Monday, December 8, 2014

Drowning in the trivial - III

Remember the third slogan of the Party in George Orwell's Nineteen Eighty-four? IGNORANCE IS STRENGTH.That appears to be the new mantra. People may not know the difference between an Assembly and General election, they may not be able to locate a major Indian city on a map (eg. for Ahmedabad, there may be guesses like, 'Is it in Orissa, Bihar, Punjab...?), may not know that Sherlock Holmes is a character and not an author...(I am talking of graduates.) One Std. XII boy was asked in a TV program whether he had ever heard the name 'Charles Darwin' and the answer was 'No'.

I saw an ad which stated that the most important reason for having a successful career is good looks! People will keep asking me what diet I am on to get a fair skin. The simple explanation never seems to occur to them that I don't roam in the sun collecting sunburns, dust and grime. A Tamil song says, 'Black is my favorite colour', but nobody else seems to say so. The level of narcissism keeps increasing. There are many people who don't wear helmets when driving a two-wheeler because it will spoil their hairstyle! People are never satisfied with the number of dresses they have, weddings become more garish, the bride keeps staggering under increasing amounts of jewellery... I saw an ad in which a model sees a pimple on her cheek and cries out, 'My life will be ruined!' Methinks the lady protests too much.

Many well-heeled people seem to be divorced from reality. It is as if uncomfortable facts like infant mortality, chronic hunger, female foeticide, etc don't exist. I once saw a program about e-commerce. One speaker said that the worst punishment you can give to a teen these days is to impose a 'no-screen day' on them. Apparently this means that they can't access any social media that day. That is the worst punishment? Really? And how many kids are there like that?

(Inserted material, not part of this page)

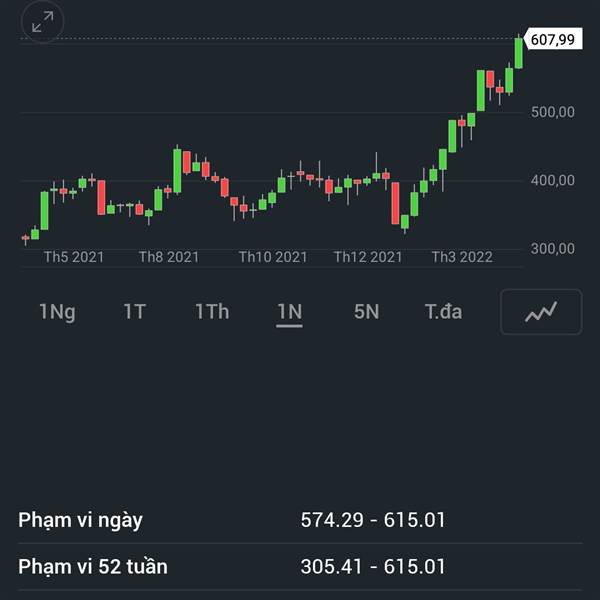Tap the 500,00 price axis label

pyautogui.click(x=553, y=112)
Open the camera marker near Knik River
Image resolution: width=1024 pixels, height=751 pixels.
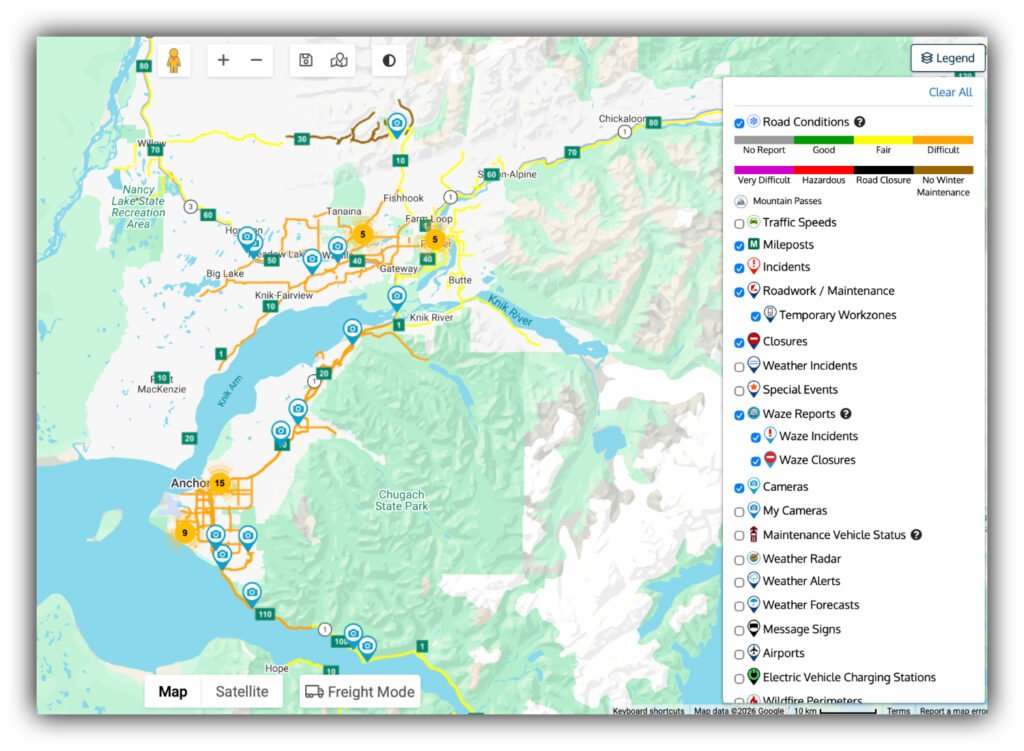coord(397,297)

In The Demon-Haunted World, Carl Sagan writes that 63% of American adults think dinosaurs lived with humans, half don't know that the Earth goes around the Sun and takes a year to do it, that some of his students in his undergraduate classes at Cornell don't know that the Sun is star. Bemoaning the preponderance of pseudoscience and psychic explanations on TV, Carl Sagan writes in The Demon-Haunted world:
In American polls in the early 1990s,two-thirds of all adults had no idea what the "information superhighway" was; 42% didn't know where Japan is; and 38% were ignorant of the term "holocaust". But the proportion was in the high 90s who had heard of the Menendez, Bobbit, and O.J. Simpson criminal cases; 99% had heard that the singer Michael Jackson had allegedly sexually molested a  boy.The United States may be the best-entertained nation on Earth, but a steep price is being paid.
Don't worry, America. India will catch up soon. I know that a science tuition teacher didn't know that stars produce their own light. Now she knows! Children here are not taught to think.  By the time they are in about Std VIII or Std. IX, they stop playing. They will be running from tuition to tuition memorising the same things over and over again thus strengthening their sphexishness or uncomprehending competence.  I get the uncomfortable image of kids in madrassas memorising verses from the Koran.The only difference seems to be that they are not memorising a religious book.

Sturgeon's law states that ninety percent of everything is crap. Unfortunately fluff and glitz will generally win because they require less bandwidth for human beings to appreciate them. A type of Gresham's law works in acquiring information with the bad driving out the good. People actually seem to think that the bromides that glamorous models coo like 'It doesn't matter where you come from as long as you believe in yourself' is true. The are seduced into believing that life is like an Amitabh Bachchan movie.

Politicians and marketers keep saying that people are getting 'more aspirational'. It increasingly seems to mean that people are becoming shallower. They seem to think that the raison d'ĂȘtre of life is to buy the next fancy gadget available in the market. I saw a clip in which Shah Rukh Khan said, 'I love the commercialisation of life. I am willing to sell my soul.' People who should know better buy into the catchy statements of politicians who follow a strategy explained by Obama in this article:
 “Nothing comes to my desk that is perfectly solvable,” Obama said at one point. “Otherwise, someone else would have solved it. So you wind up dealing with probabilities. Any given decision you make you’ll wind up with a 30 to 40 percent chance that it isn’t going to work. You have to own that and feel comfortable with the way you made the decision. You can’t be paralyzed by the fact that it might not work out.” On top of all of this, after you have made your decision, you need to feign total certainty about it. People being led do not want to think probabilistically.
 For eg. the BJP is very good in coining catchy slogans like 'Minimum government maximum governance', 'zero defect, zero efffect', etc., but translating them into reality is a complex, long drawn out process filled with false starts and disappointments. Or take the obvious idea that improving and widening roads will reduce traffic snarls. Only that, it is not so obvious due to what economists call 'induced demand'. But people easily buy into these statements without appreciating their complexities.

PS: I was pleasantly surprised to see these videos of Ramachandra Guha which had longish discussions with a young audience. The audience had read books and thought about issues beyond the narrow confines of their careers.